更多关于格式的信息：其中一些字段是可选的，因此它们可能被省略。不过，假定每个字段都在新行上，并且在所有字段之后有一个空行，然后是实际内容。 - marcwho

8个回答

4

这是一个相当紧凑的用C语言编写的解析器： https://github.com/openwebos/nodejs/blob/master/deps/http_parser/http_parser.c

- Markus Schumann

2

有几种解决方案。如果格式很简单，你可以逐行读取文件。如果该行以一个关键字开头，你可以简单地分割它以获取值。如果不是，则该行本身就是值。这可以很容易地用STL完成，而且非常优雅。

如果语法更复杂，并且你添加了boost标签，你可以考虑使用Boost Spirit来解析它并从中获取值。

- Baptiste Wicht

2

我认为最简单的解决方案是使用正则表达式。在C++11中有一个标准正则表达式，也可以在boost中找到一些。

- Artem Sobolev

1

我发现Boost.Xpressive在这种情况下非常有用。 - Bob Murphy

1

如果您想自己编写解析代码，请先查看HTTP规范。这将为您提供语法：

    generic-message = start-line
                      *(message-header CRLF)
                      CRLF
                      [ message-body ]
    start-line      = Request-Line | Status-Line

所以我会首先使用split()在CRLF上进行分割，将其拆分为组成行。然后，您可以遍历生成的向量。直到您到达一个空白CRLF元素，您正在解析标题，因此您会在第一个“：”上拆分键和值。

一旦您到达空元素，您就会解析响应正文。

警告：我自己过去曾经这样做过，我可以告诉你，并非所有的web服务器都对行尾符号（您可能会发现仅有CR或仅有LF）保持一致，而且并非所有的浏览器/其他抽象层与它们传递给您的内容保持一致。因此，您可能会在不希望出现的地方找到额外的CRLF，或者在您期望它们出现的地方找不到CRLF。祝你好运。

- i_am_jorf

1

你可以使用string::find和空格一起查找它们的位置，然后从该位置复制，直到找到'\n'。

- rubbyrubber

0

如果您可以访问C+11，则可以使用std::regex(http://en.cppreference.com/w/cpp/regex)。

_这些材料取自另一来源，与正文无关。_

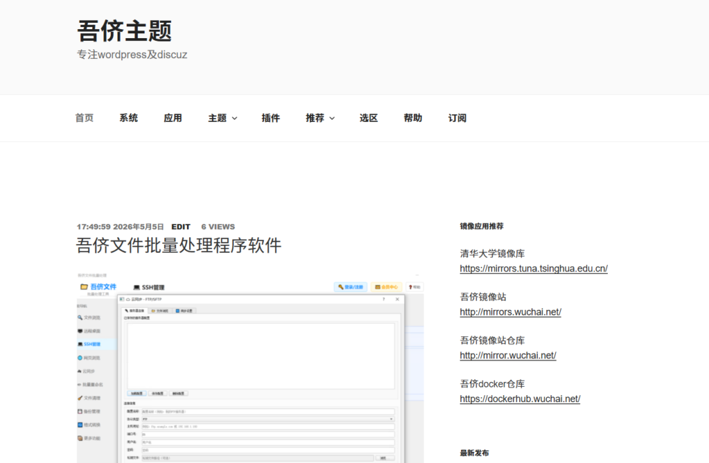
Task: Click the folder icon beside 吾侪文件
Action: 84,287
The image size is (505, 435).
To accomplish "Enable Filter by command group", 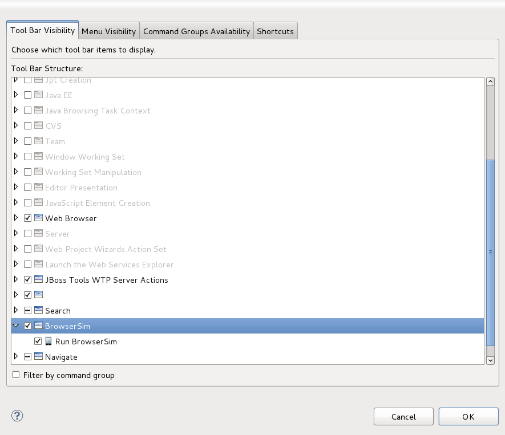I will point(15,375).
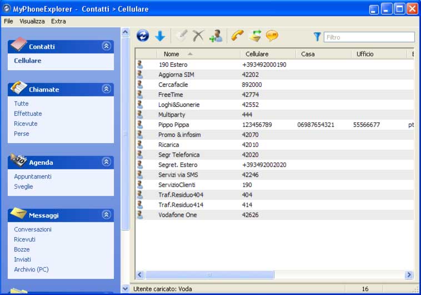Open the File menu
This screenshot has height=295, width=421.
tap(8, 21)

std::string input = "Content-Type: text/plain";
std::regex contentTypeRegex("Content-Type: (.+)");

std::smatch match;

if (std::regex_match(input, match, contentTypeRegex)) {
     std::ssub_match contentTypeMatch = match[1];
     std::string contentType = contentTypeMatch.str();
     std::cout << contentType;
}
//else not found

编译/运行版本在这里：http://ideone.com/QTJrue

这个正则表达式是一个非常简化的例子，但对于多个字段来说原理是相同的。

- Robert Prior

0

如果您准备手动展开循环，可以使用std::istringstream和提取运算符的常规重载（使用适当的操作器，如get_time()用于处理日期）以简单的方式提取数据。

另一种可能性是使用std::regex匹配所有类似于<string>:<string>的模式，并迭代所有匹配项（如果要处理多行，则egrep语法似乎很有前途）。

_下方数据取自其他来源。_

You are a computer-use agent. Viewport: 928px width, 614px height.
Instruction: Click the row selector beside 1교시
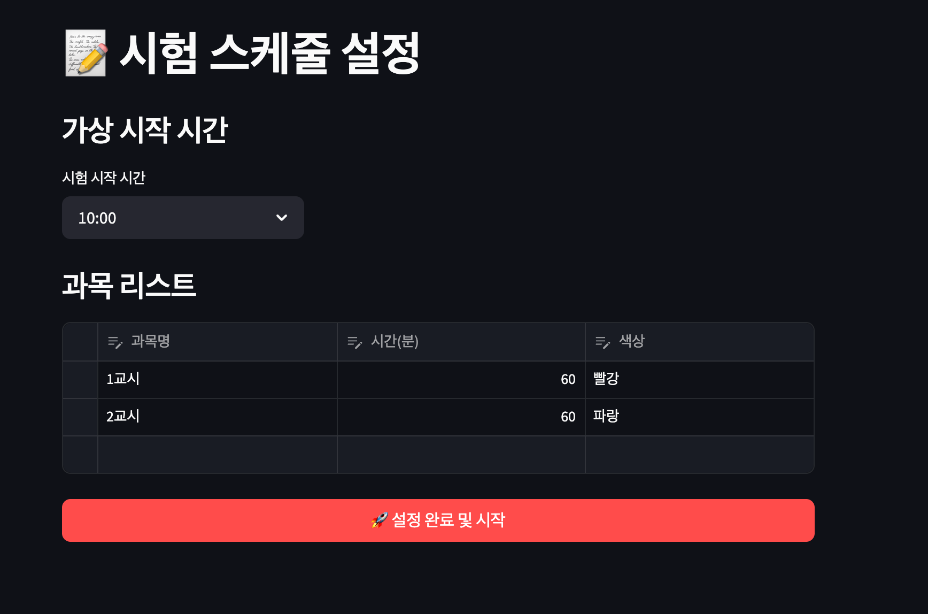[80, 379]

或者，如果您想要以困难的方式进行操作，并且您的字符串具有特定的语法，则可以使用Boost.Spirit轻松定义语法并生成解析器。

- Andy Prowl

网页内容由stack overflow 提供, 点击上面的

可以查看英文原文，
原文链接

- sehe · Accepted Answer

尝试

http://pocoproject.org/

Comes with HTTPServer and Client implementations
http://cpp-netlib.github.com/

Comes with request/response handling

Boost Spirit demo: http://liveworkspace.org/code/3K5TzT

You'd have to specify a simple grammar (or complex, if you wanted to 'catch' all the subtleties of HTTP)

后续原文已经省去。